# [Provided text]
IoFlex recently showed their new "scan to print ready" solution at the Book Publishing Conference in NYC and On Demand in Philly.

here is a quick backgrounder;

IoFlex BlackBox - Backgrounder

Here is an online version of the brochure;

IoFlex BlackBox Brochure

Here is a presentation that describes the feature / benefits

http://docs.google.com/Presentation?id=dfwf37zj_32g7t6npg8

Michael Jahn
[email protected]

And yes, contact me if you would like a fully functional 30 day trial - but be advised this is not inexpensive - it is $12,500.00
 
@ claude72,

um, well, gee wiz, just because YOU do not know how to fix images created by scanning paper documents does not mean it can't be done !
I didn't wait for you to know how to scan text!!! :D

... but reading your answer gives me the feeling that YOU don't know how to do a real professionnal job... or that perhaps you read the topic to quickly: re-read carefully the quoted sentence, focusing on bolded words that gave the important informations:

"Since they scanned crappy inkjet printouts there's shadows and hazes behind all the text and when I print using my CREO it shows up as blue haze... it goes away when I print grayscale but if a page has a picture or something, I'm stuck with it.

The 2 bold words mean that the crappy scans are made in color mode (RGB or CMYK), that is a CONTONE mode... (and that's make the difference!!!)

... and now re-read carefully my answer (still focusing on bolded word):
"You don't need a technic help, but a wizard-stick or a miracle: a contone scann will never be able to output correct text, even with a top quality scann..."

You can do what you want: raise the résolution, or raise the screen ruling, use magic softwares or implore God or sell your soul to Satan, a CONTONE mode picture will never be able to print a correct crisp text, and will always print hazy text: that's a basic law of DTP and a basic knowledge in printing (and a common mistake made by many users), the haze comes from the rasterization by the printer RIP of the contone pixels in a screen... contone pixels always need a screen to be printed (basis of printing), and the screen always gives haze (basis of Postcript, rasterization, DTP)...

# [Record excerpts]
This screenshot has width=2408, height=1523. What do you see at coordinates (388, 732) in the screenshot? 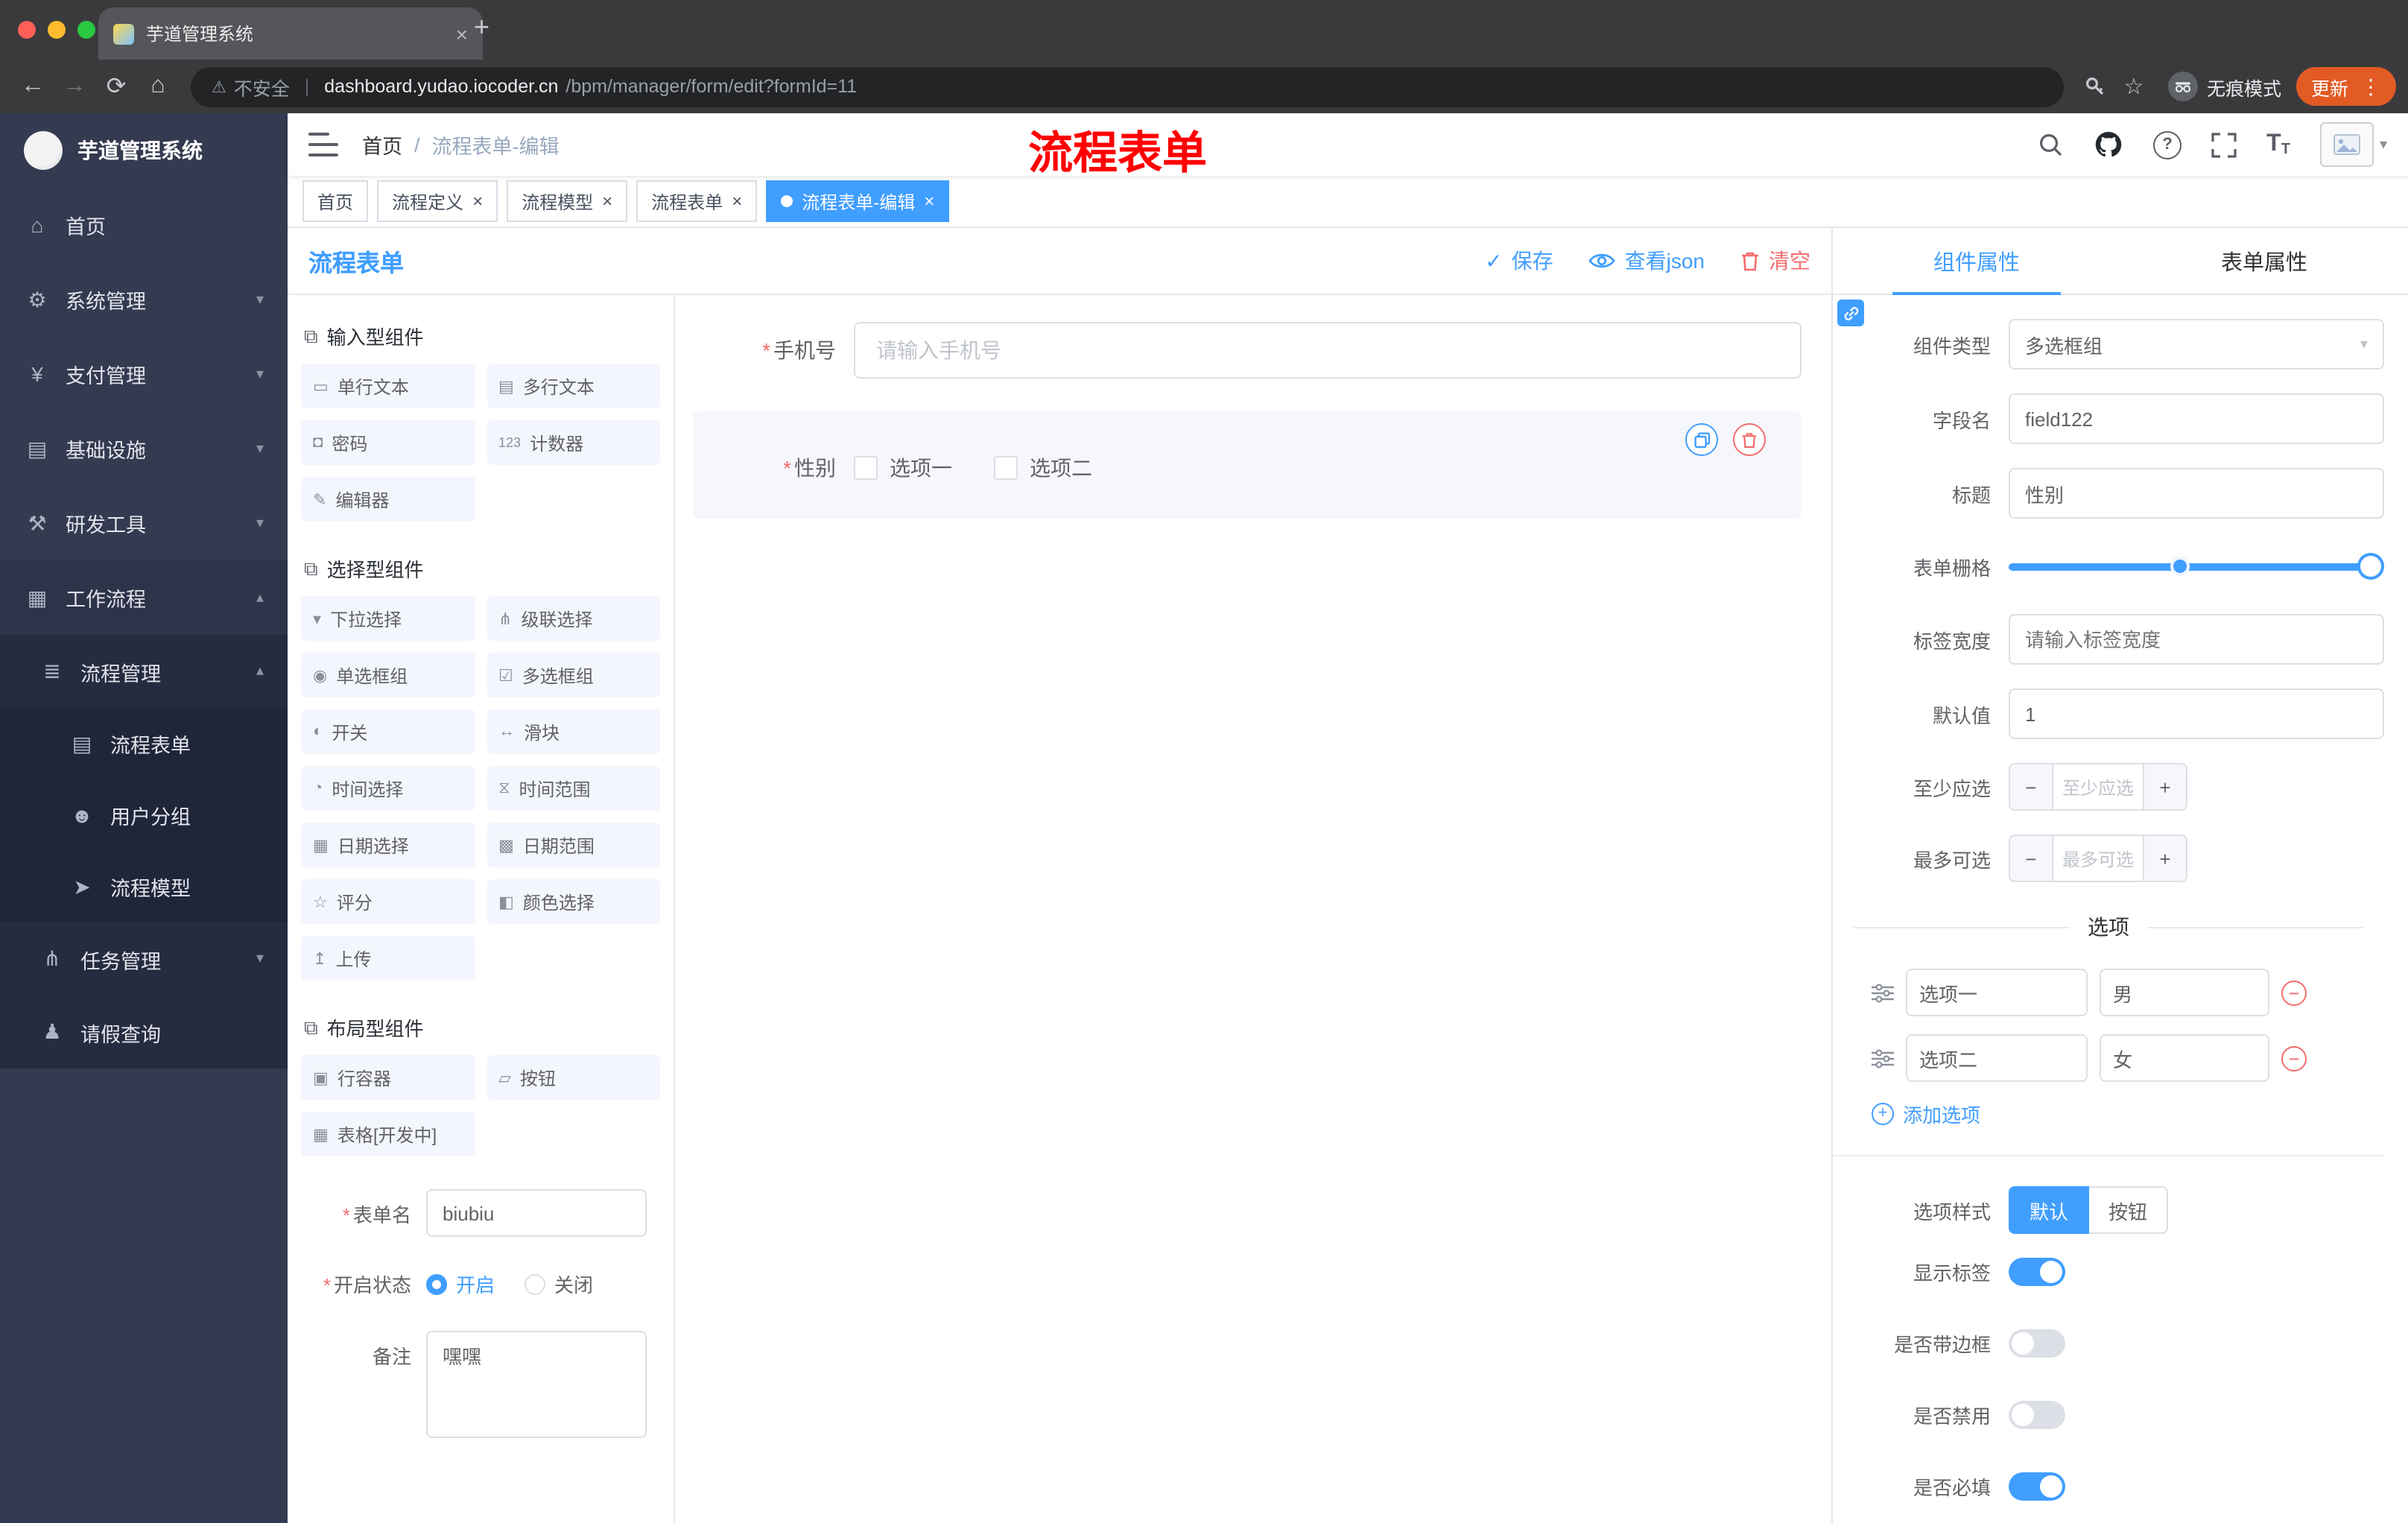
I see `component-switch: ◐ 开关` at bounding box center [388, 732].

...

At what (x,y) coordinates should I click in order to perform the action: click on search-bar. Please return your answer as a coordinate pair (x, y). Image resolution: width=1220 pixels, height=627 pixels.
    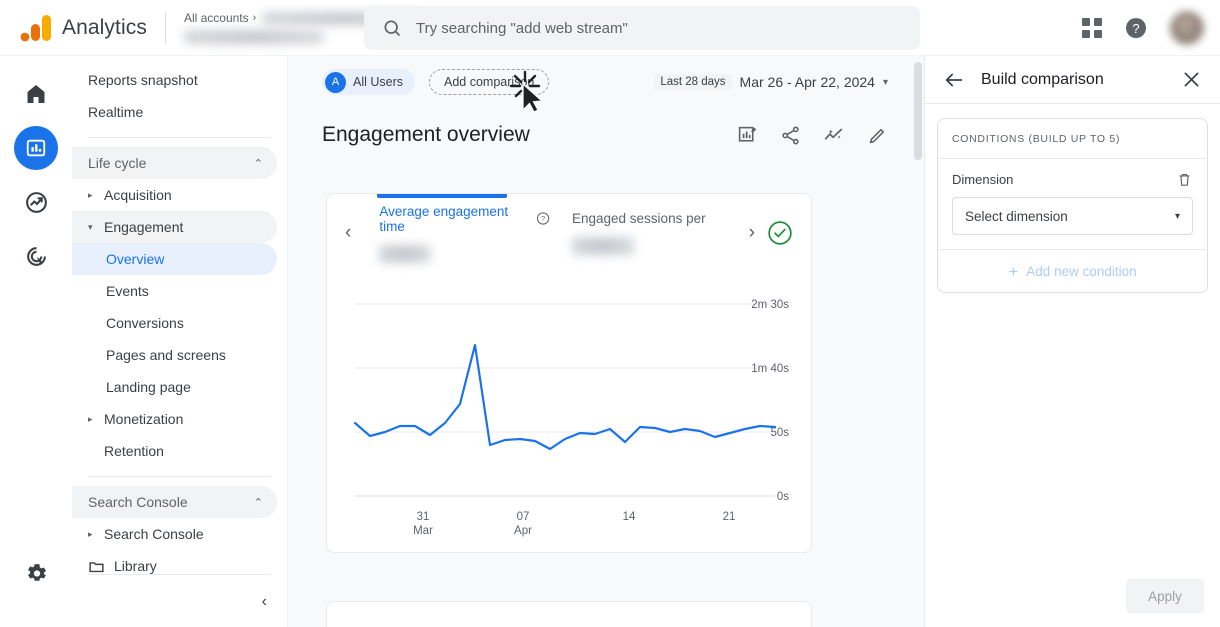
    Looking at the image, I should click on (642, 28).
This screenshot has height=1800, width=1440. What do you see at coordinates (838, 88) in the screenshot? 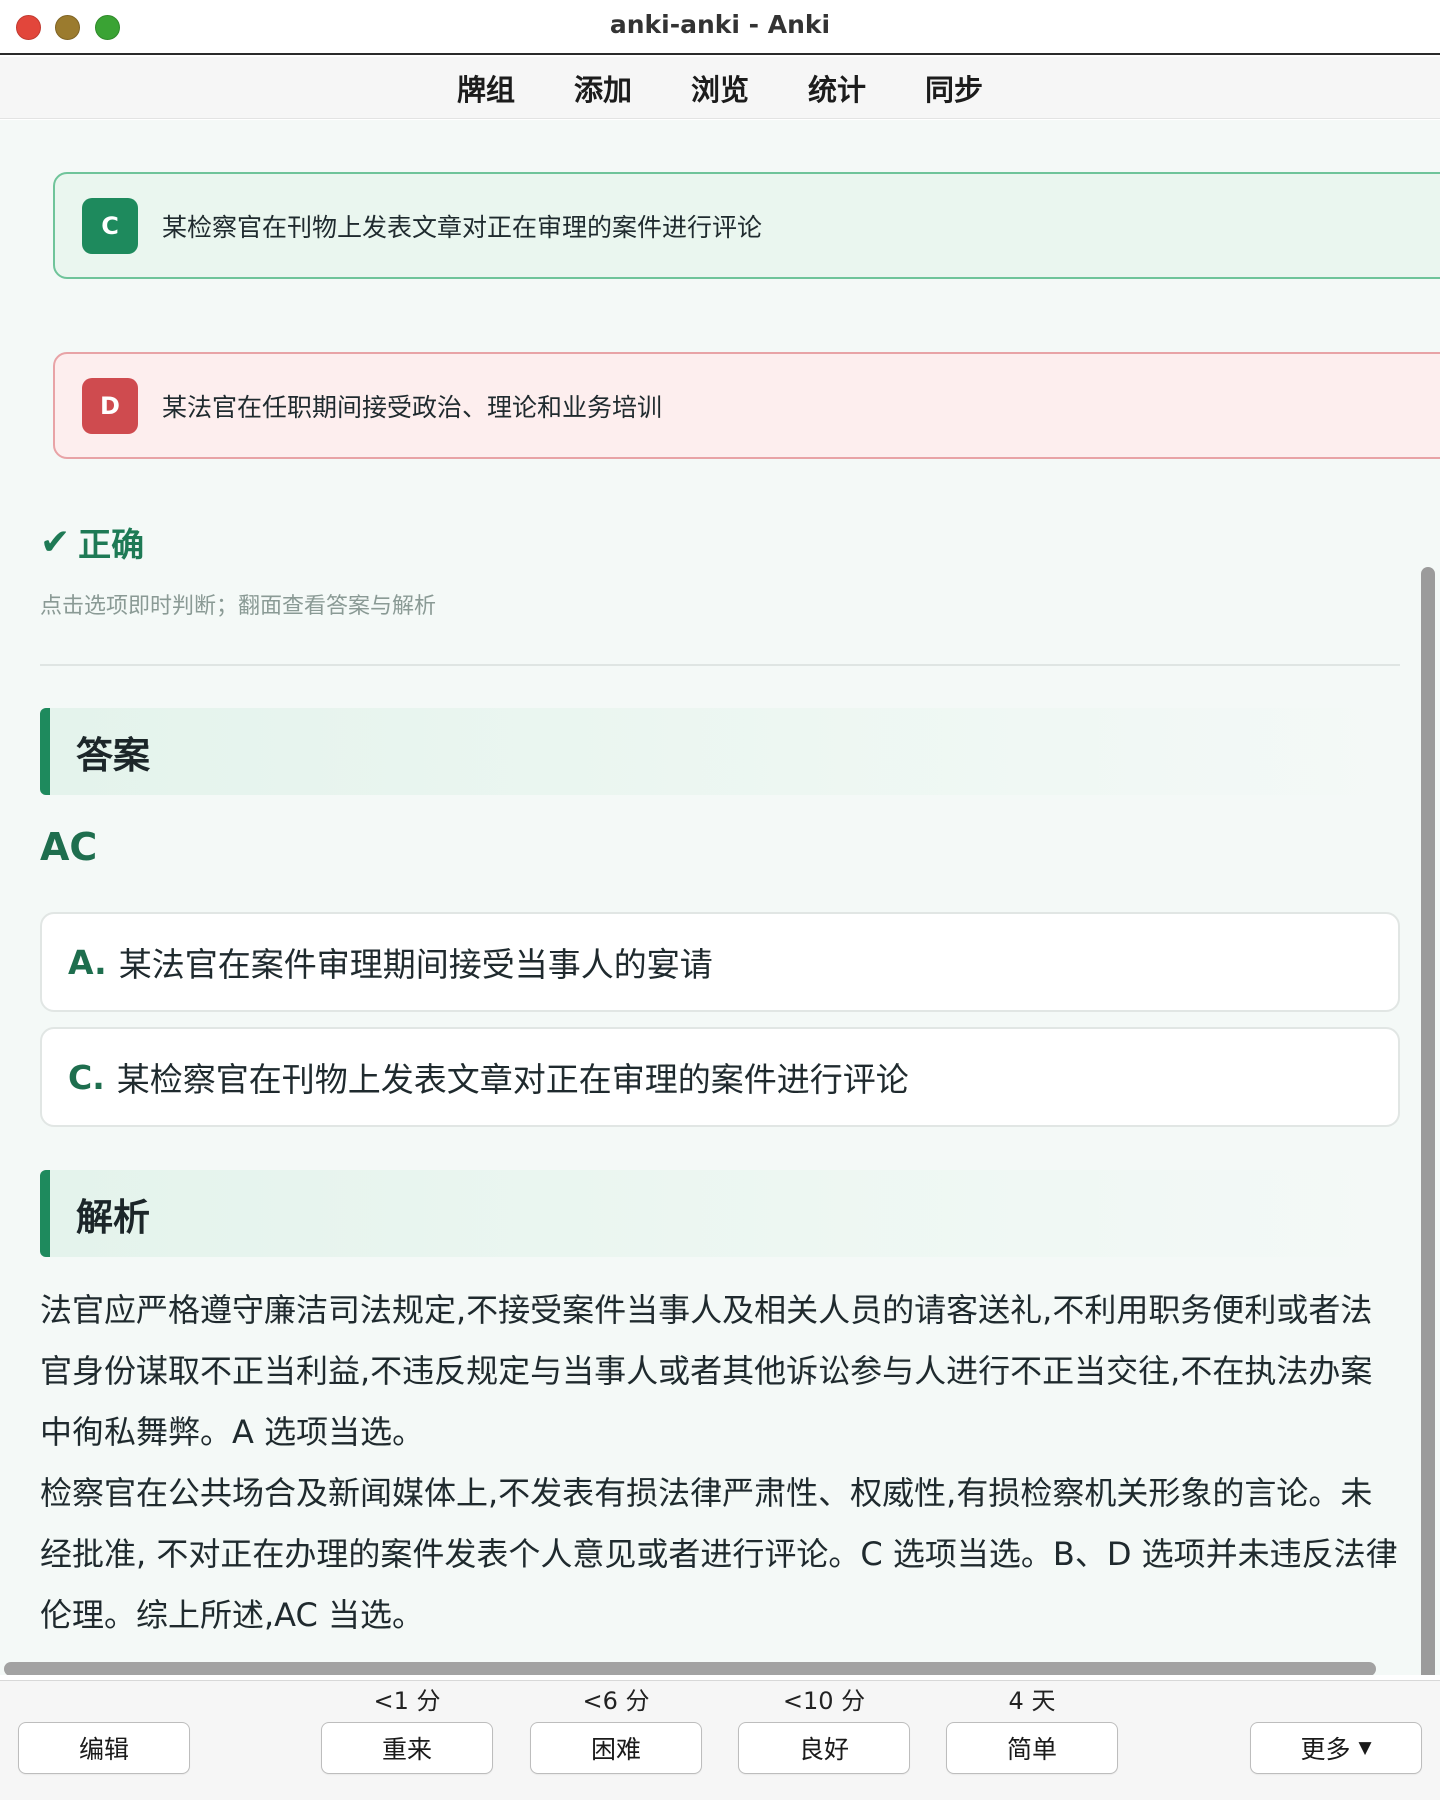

# [Task objective]
In the forum thread about fixing scanned documents, print everything from "I didn't wait" down to "stuck with it.".

# [Exercise output]
I didn't wait for you to know how to scan text!!! :D

... but reading your answer gives me the feeling that YOU don't know how to do a real professionnal job... or that perhaps you read the topic to quickly: re-read carefully the quoted sentence, focusing on bolded words that gave the important informations:

"Since they scanned crappy inkjet printouts there's shadows and hazes behind all the text and when I print using my CREO it shows up as blue haze... it goes away when I print grayscale but if a page has a picture or something, I'm stuck with it.